You therefore must be perfect (mature), as your heavenly Father is perfect. – Matthew 5:48 (ESV)
Therefore be imitators of God, as beloved children. – Ephesians 5:1 (ESV)
Assuredly He does not put grace on display. There is no text in the Bible which would support His fascination with the means as being more important to Him than the end–His Son. The Father is pleased with His Son (Mark 1:11).
See Genesis 3:15; John 1:1-14; Acts 2:14-36; Romans 1:1
We preach Christ. – Paul (1 Corinthians 1:23)
Magnifying grace – Marginalizing Christ
There are scores of Scriptures which would support the Father’s affection for His dear Son and how He sent Him to be put on display. This does not negate the place or importance of grace. Because we were dead in our sins He had to show us favor if we were going to be saved.
And a voice came from heaven, “You are my beloved Son; with you I am well pleased.” – Mark 1:11 (ESV)
There is no question in Whom the Father is pleased. Don’t you think it would be odd for the Father to urge us to put grace on display in our world? Doesn’t it ring a bit untrue to want to make grace the main thing? The Father does not do this. When we get to heaven, we will not do this either.
Carefully read this passage in Revelation 5:5-14 and note the attitude, the mind, and the passion of the worshippers. Also note what they are worshipping–or better said, Who they are worshipping.
The only reason a person would talk about grace in this passage is because grace will be the instrumentation which allows us to do the most important thing we’ll ever do–worship the Lamb. Read and enjoy:
“Worthy are you to take the scroll and to open its seals, for you were slain, and by your blood you ransomed people for God from every tribe and language and people and nation, and you have made them a kingdom and priests to our God, and they shall reign on the earth.”
And one of the elders said to me, “Weep no more; behold, the Lion of the tribe of Judah, the Root of David, has conquered, so that he can open the scroll and its seven seals.” And between the throne and the four living creatures and among the elders I saw a Lamb standing, as though it had been slain, And they sang a new song, saying,
“To him who sits on the throne and to the Lamb be blessing and honor and glory and might forever and ever!” And the four living creatures said, “Amen!” and the elders fell down and worshiped.

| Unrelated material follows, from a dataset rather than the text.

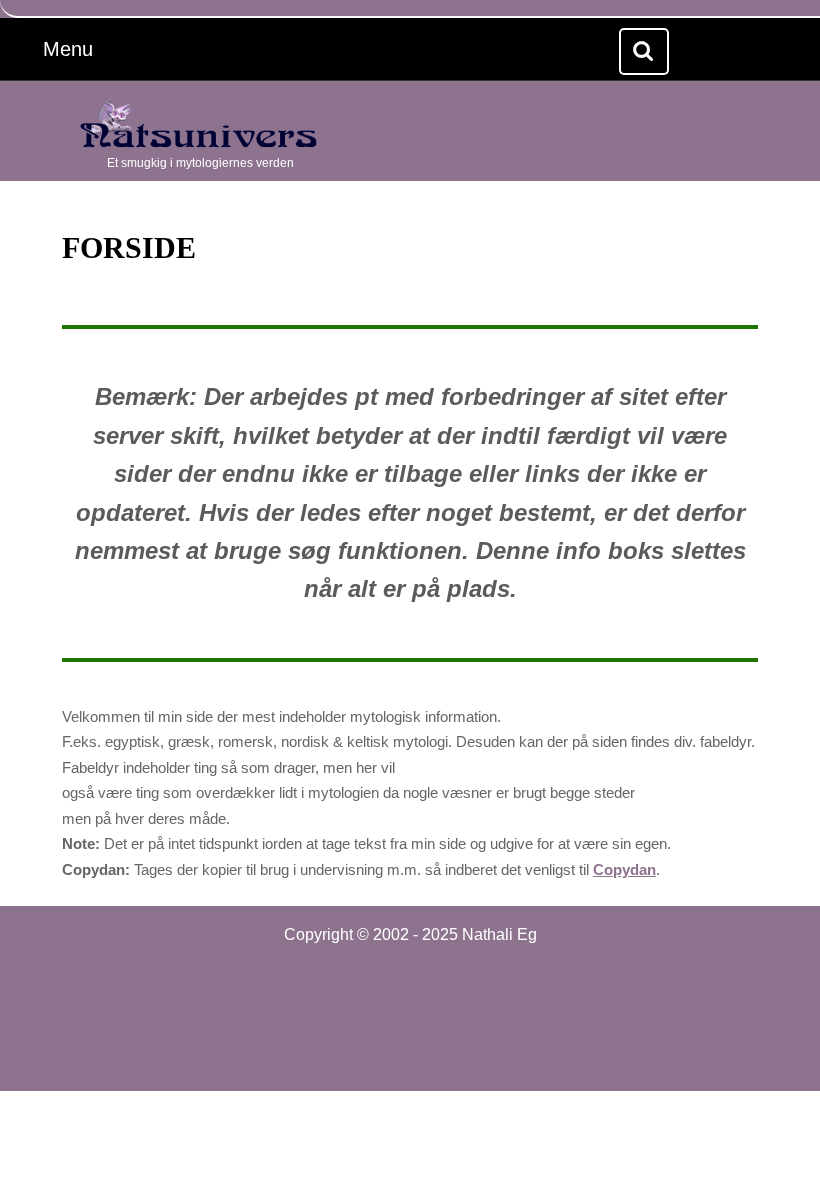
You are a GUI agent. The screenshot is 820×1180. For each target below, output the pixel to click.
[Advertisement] (410, 1012)
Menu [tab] (92, 48)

Then I looked, and I heard around the throne and the living creatures and the elders the voice of many angels, numbering myriads of myriads and thousands of thousands, saying with a loud voice,“Worthy is the Lamb who was slain, to receive power and wealth and wisdom and might and honor and glory and blessing!”

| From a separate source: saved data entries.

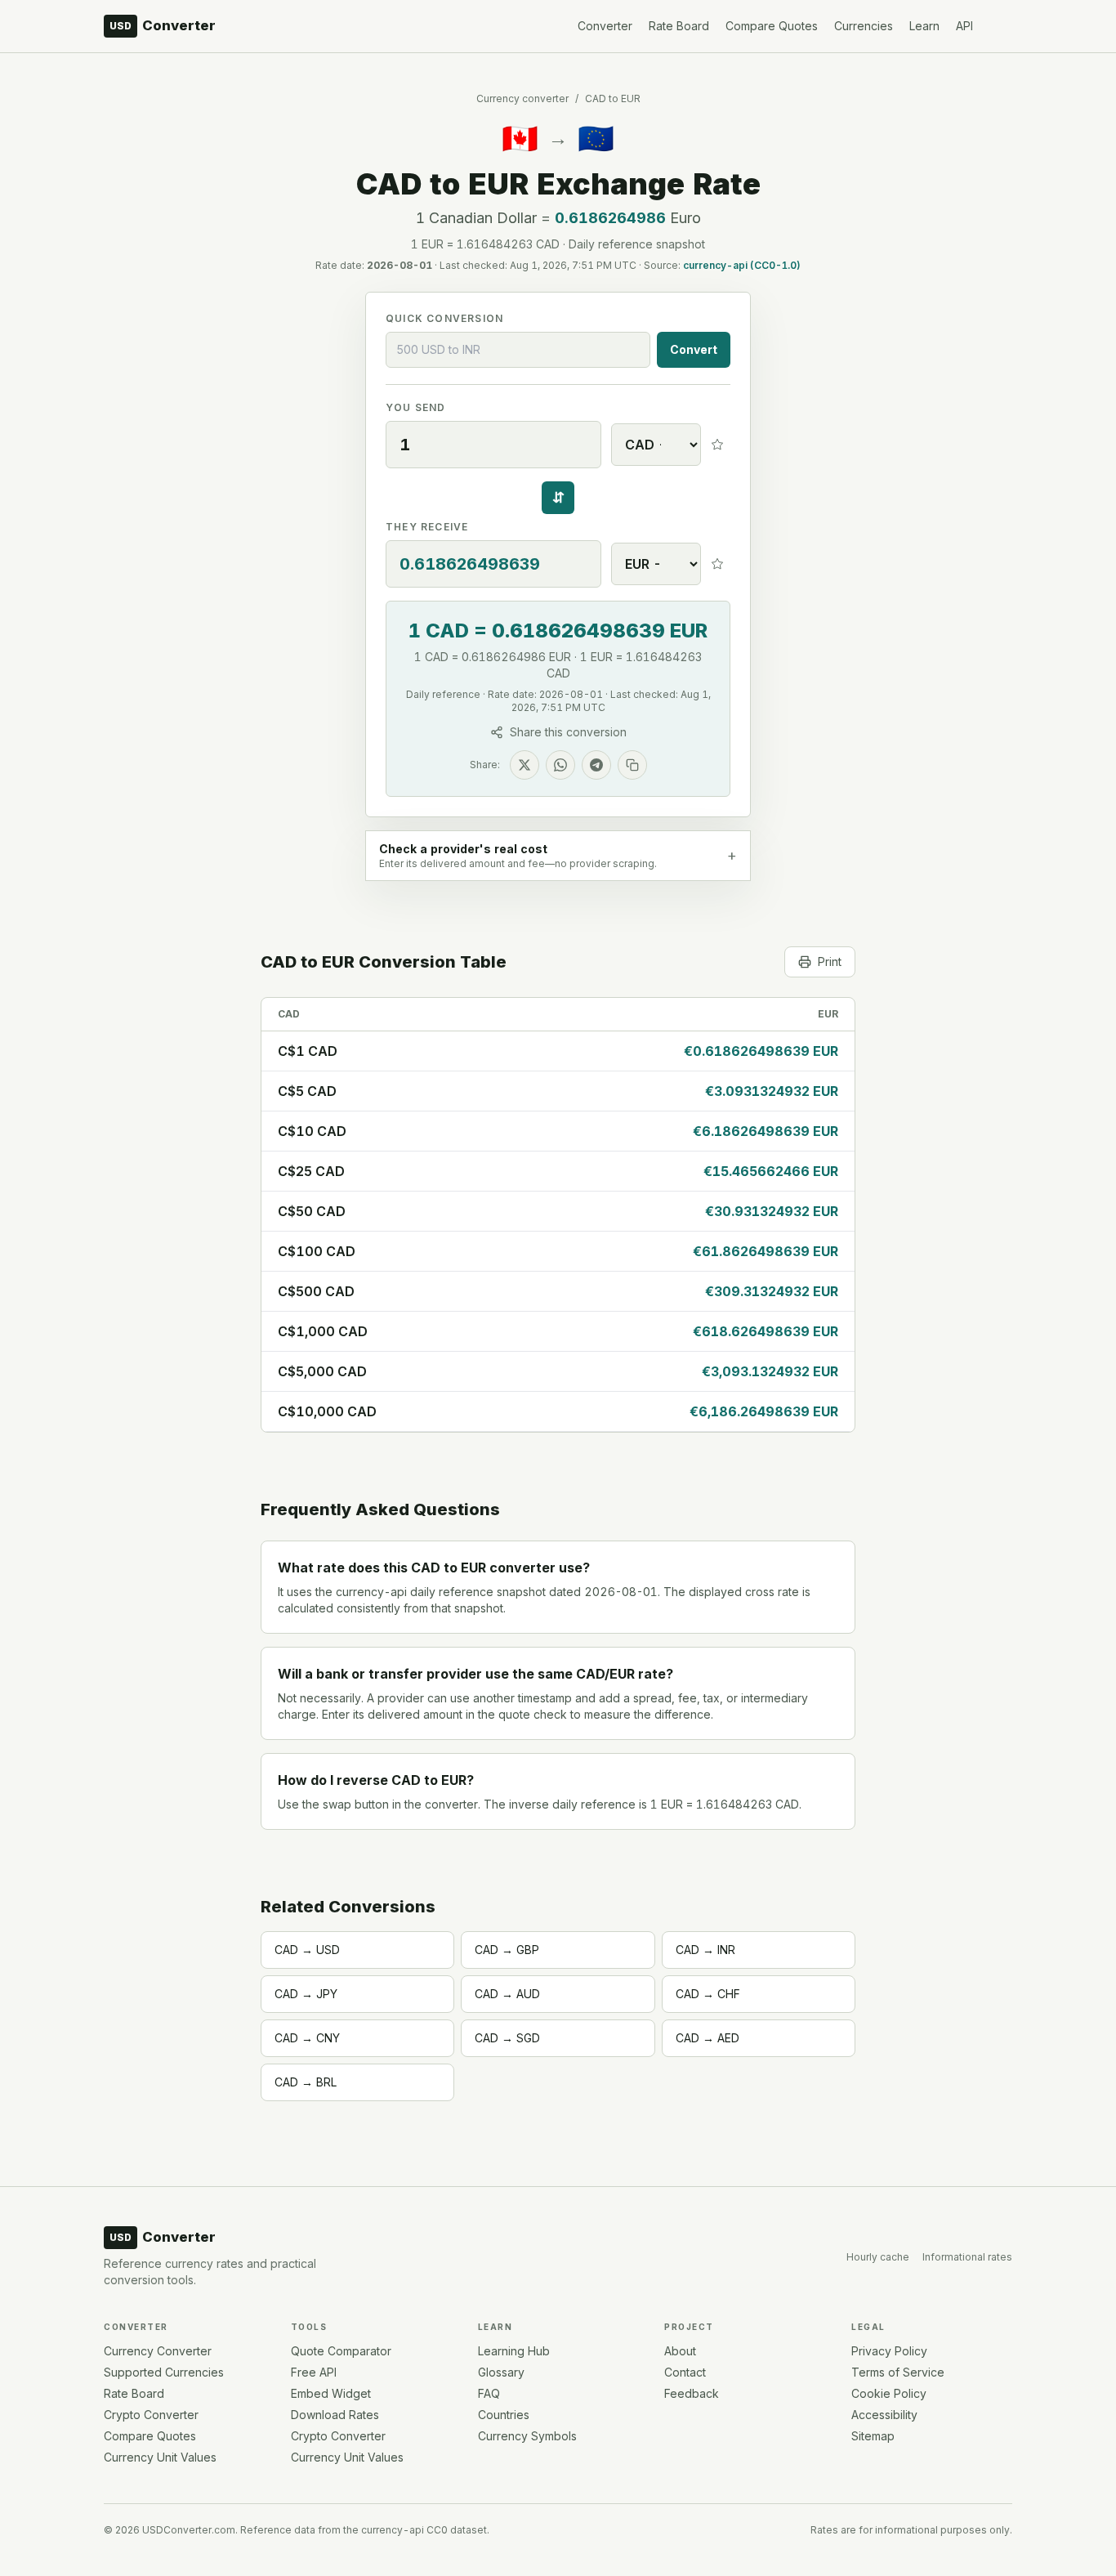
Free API (314, 2372)
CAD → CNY (307, 2038)
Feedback (691, 2393)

And I heard every creature in heaven and on earth and under the earth and in the sea, and all that is in them, saying,
Now I ask you, “Which is more important? The Lamb of God Who sits on the throne or the grace of God which allows you to see and behold Him Who sits on the throne?”
- What would you rather talk about?
- What would you rather put on display in your life?

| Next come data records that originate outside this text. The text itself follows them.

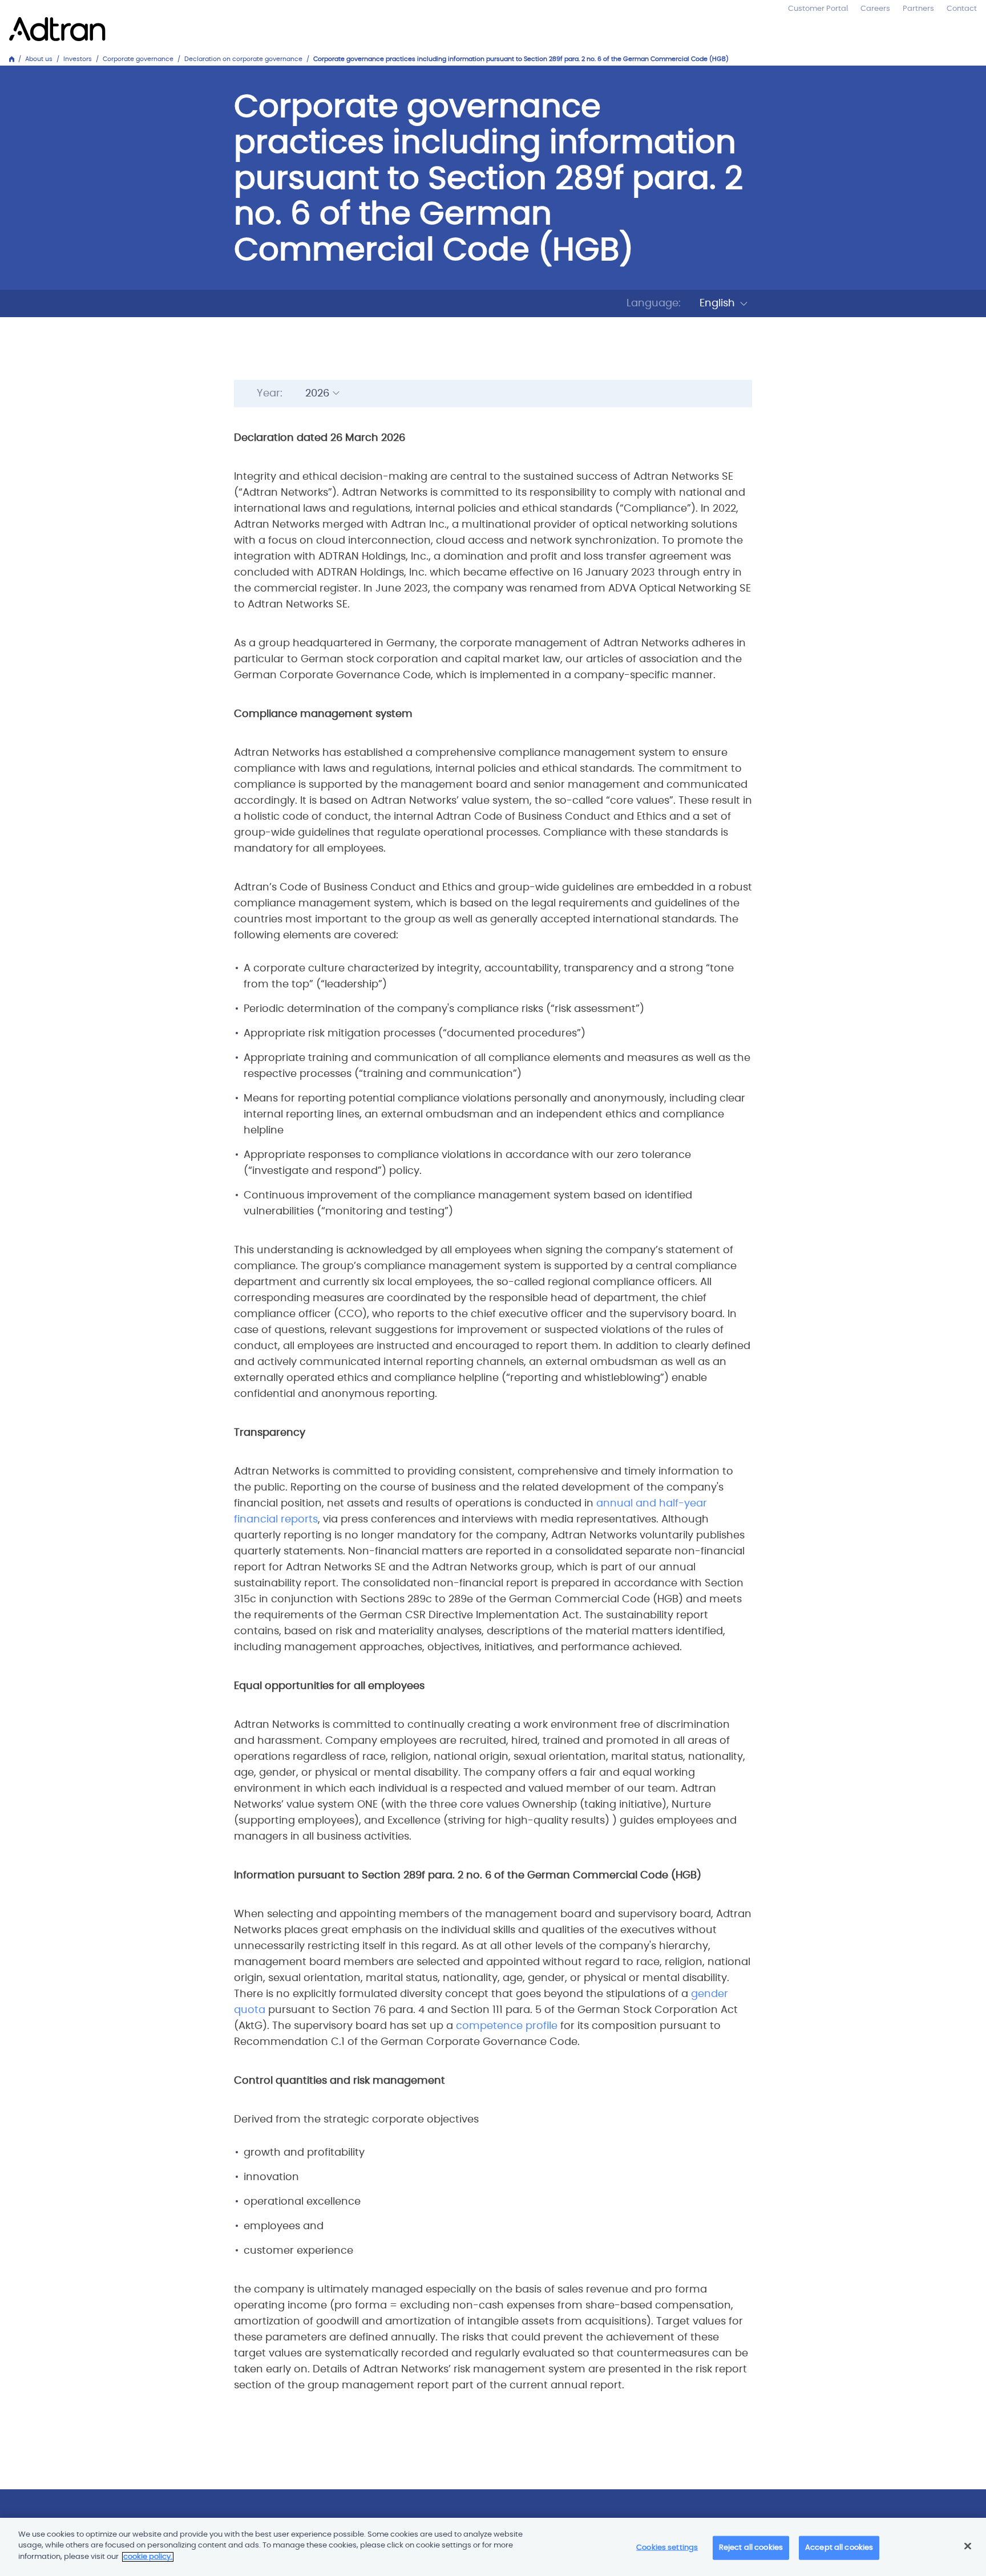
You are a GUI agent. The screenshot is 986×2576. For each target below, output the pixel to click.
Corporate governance (138, 59)
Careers (875, 9)
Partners (918, 9)
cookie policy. (147, 2557)
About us (38, 59)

- What would you rather extend to people: grace or the Gospel?
- What do you want to center your life on and give your attention?
When John thought about these things, he wanted to make sure his readers knew who the Gospel was and how they could know and experience Him. John called Him eternal life in his book.
That which was from the beginning, which we have heard, which we have seen with our eyes, which we looked upon and have touched with our hands, concerning the word of life
—the life was made manifest, and we have seen it, and testify to it and proclaim to you the eternal life, which was with the Father and was made manifest to us
—that which we have seen and heard we proclaim also to you, so that you too may have fellowship with us. – 1 John 1:1-2 (ESV)
- When you have nothing else to think about, what controls your thoughts?
- If you could magnify only one thing, what would you choose?
- What do you treasure the most?
- How would your friends, spouse, or children answer question three? Ask them.
- What changes do you need to make in order to be more effectively centered on the Gospel–Jesus Christ?